Pytorch-lightning: Rename train_dataloader or update docs for trainer.fit()?

Created on 25 Aug 2020 · 6Comments · Source: PyTorchLightning/pytorch-lightning

🚀 Feature

Either rename train_dataloder arg to something else, like train_data_source.
or
Update docs to make it clear that is trainer.fit() and other modules (e.g. trainer.lr_find()) where a LightningDataModule can be passed instead of DataLoader.

Motivation

The new datamodule allows users to decouple data and models.
After #2755, trainer.fit(model, dataloader) and trainer.fit(model, datamodule) both work. Basically there's a line that checks whether the 2nd arg is datamodule instance.

It's nice that we can do positional args without the need for named arguments. But, I think it also causes confusion since, train_dataloader doesn't have to be DataLoader and can be a LightningDataModule instead.

Could be just me, but I got confused when I found trainer.lr_find() was be fine with having a LightningDataModule as its 2nd arg. I had to look into the source code to see that the 2nd arg is just passed and handled with trainer.fit(). So I think the current state is not that friendly to beginners.

Pitch

With #2755 the first arg of trainer.fit() has conceptually become something different from train_dataloader. It can be either a DataLoader or a LightningDataModule.
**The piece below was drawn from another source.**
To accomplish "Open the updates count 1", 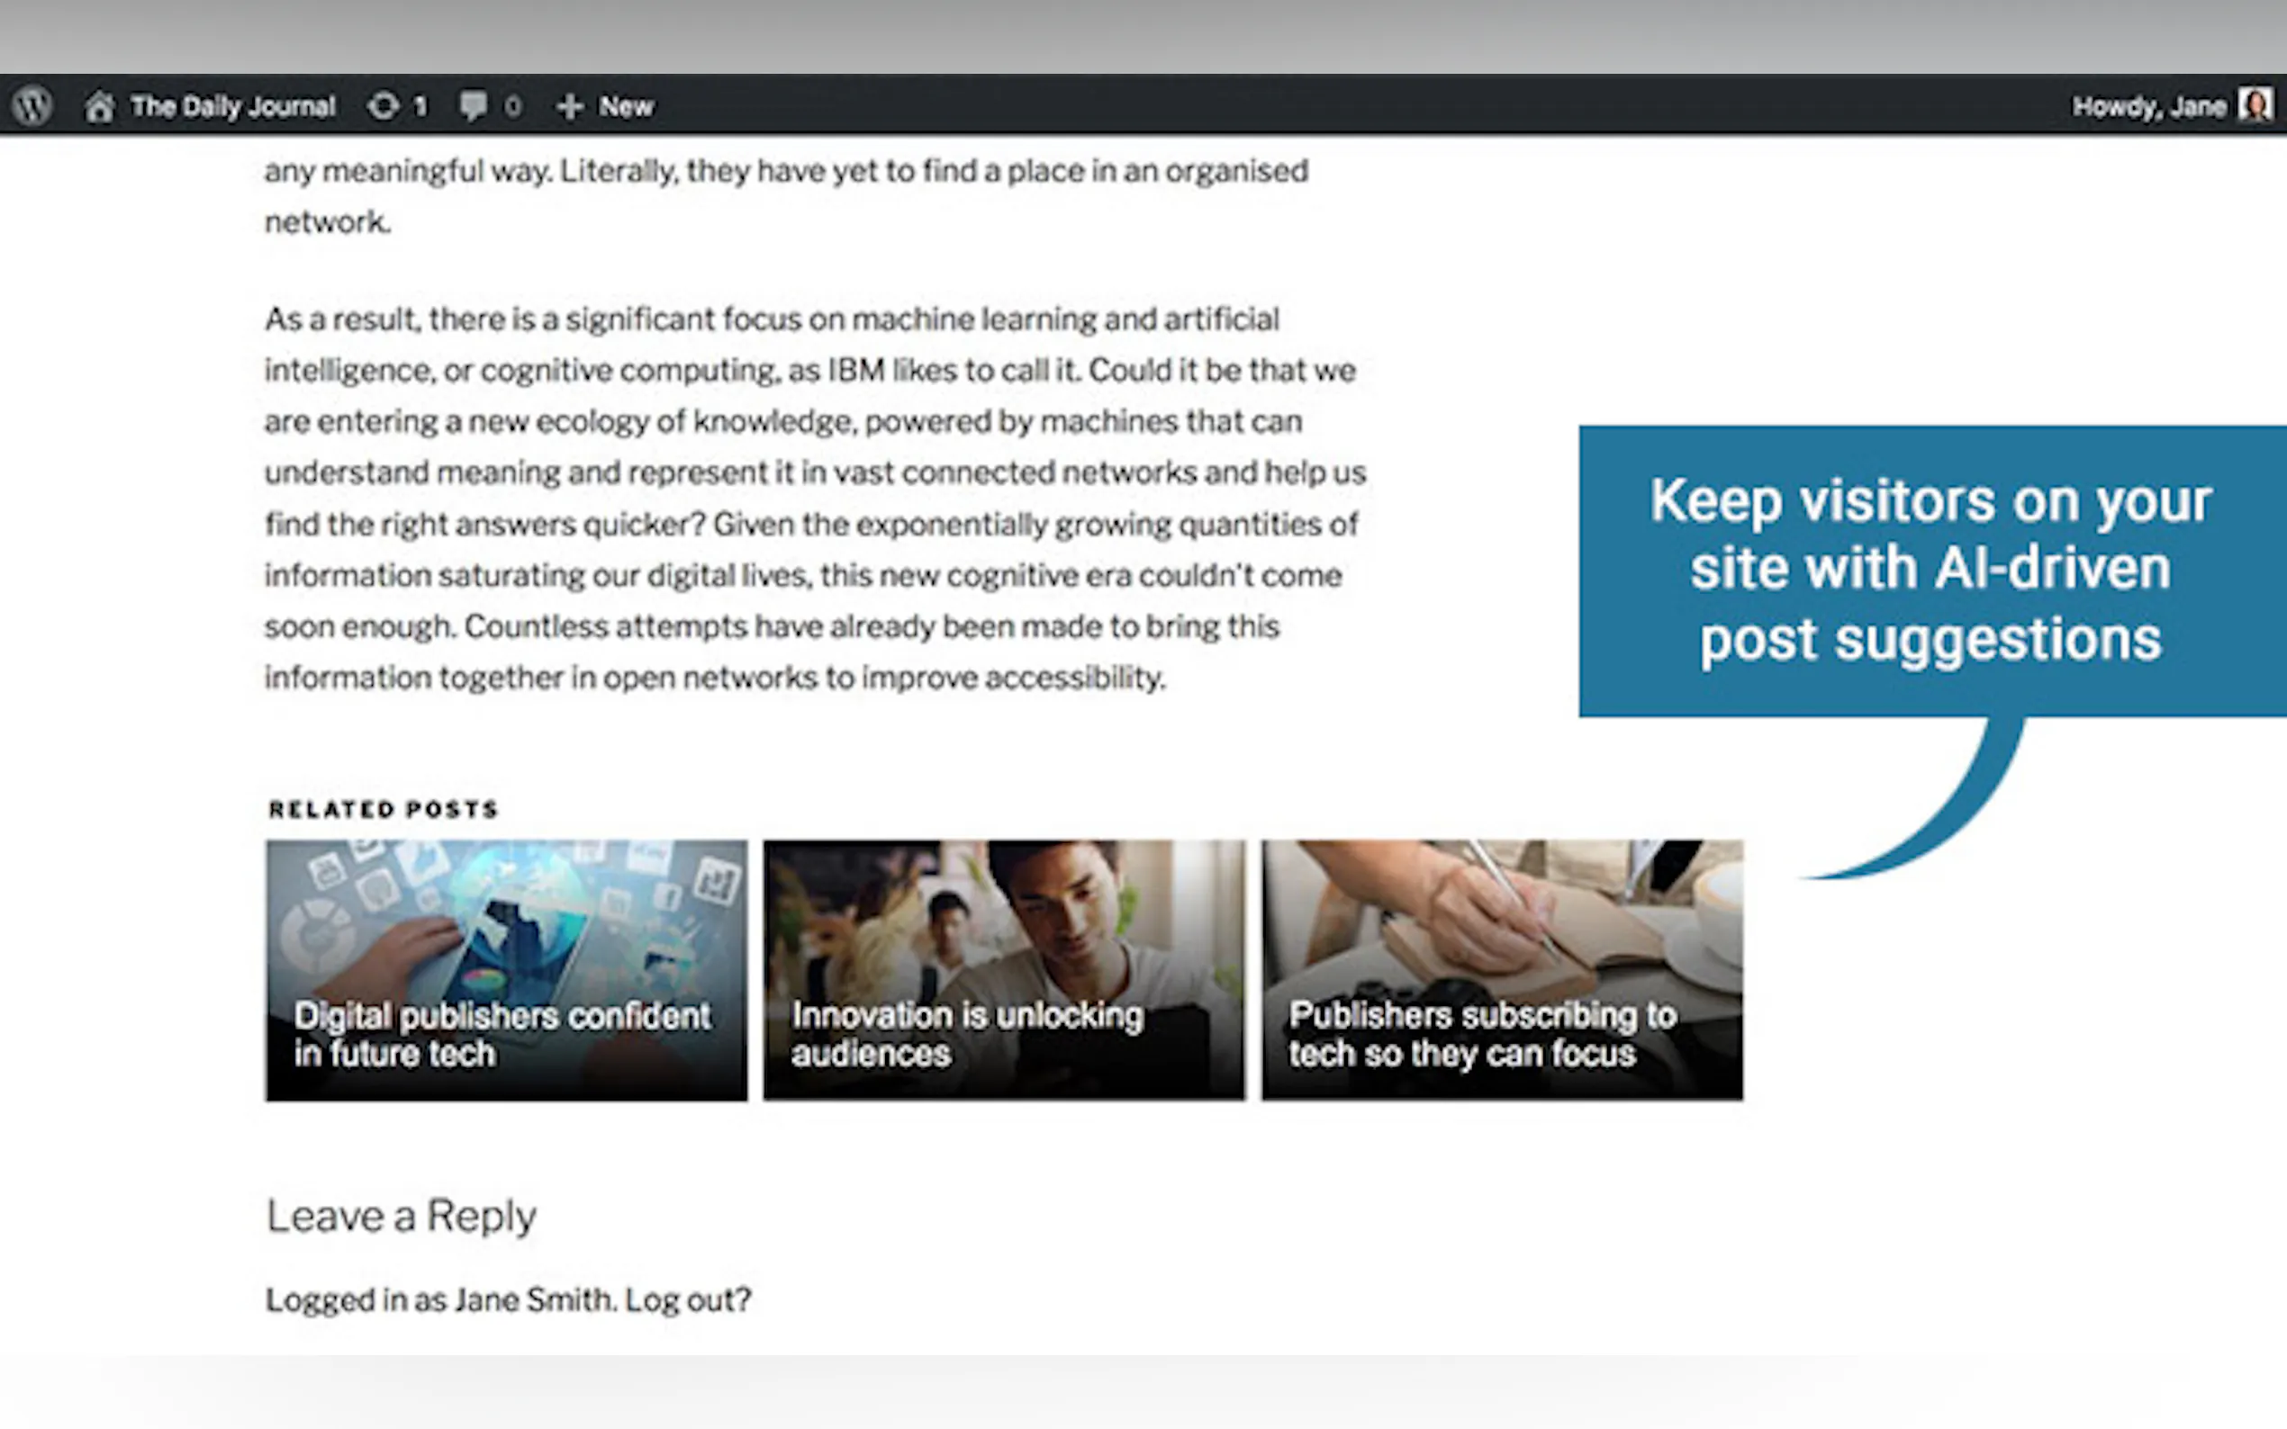I will pyautogui.click(x=420, y=107).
Therefore I think it may be a good idea to rename the first arg of train_dataloader to something else like train_data_source or even introduce a higher-level concept.

However, regarding backwards compatibility, I'm not sure how appropriate such a change is. How can one rename an important arg with breaking backwards compatibility?

Alternatives

Just update the docs for now. I.e. add a note where a LightningDataModule can be passed instead of DataLoader.
The type hints are incorrect (haven't been updated) in some places so fix those as well.

Additional context

discussion enhancement help wanted won't fix

Source

AtomScott

All 6 comments

I like this, just the case is compatibility with past API, rename would break code of people who are setting parameters explicitly train_dataloder=some_dataloader_or_datamodule...
cc: @williamFalcon

Borda on 25 Aug 2020

maybe:

train_data:Iterable?

williamFalcon on 25 Aug 2020

👍1

If its a data_module then it could a val_dataloader so I'm not for having "train" in the arg name. Also, data_module isn't an iterable right?

As for backward compatibility, how about just keeping the keyword arg for train_dataloder? Just not have it as the second arg.

AtomScott on 27 Aug 2020

As for backward compatibility, how about just keeping the keyword arg for train_dataloder? Just not have it as the second arg.

well for comparability it shall be quite simple we can just rename the first parameter and then add train_dataloder as last and add some deprecation warning...

Borda on 27 Aug 2020

👍1

Yeah, that's what I meant.

AtomScott on 27 Aug 2020

This issue has been automatically marked as stale because it hasn't had any recent activity. This issue will be closed in 7 days if no further activity occurs. Thank you for your contributions, Pytorch Lightning Team!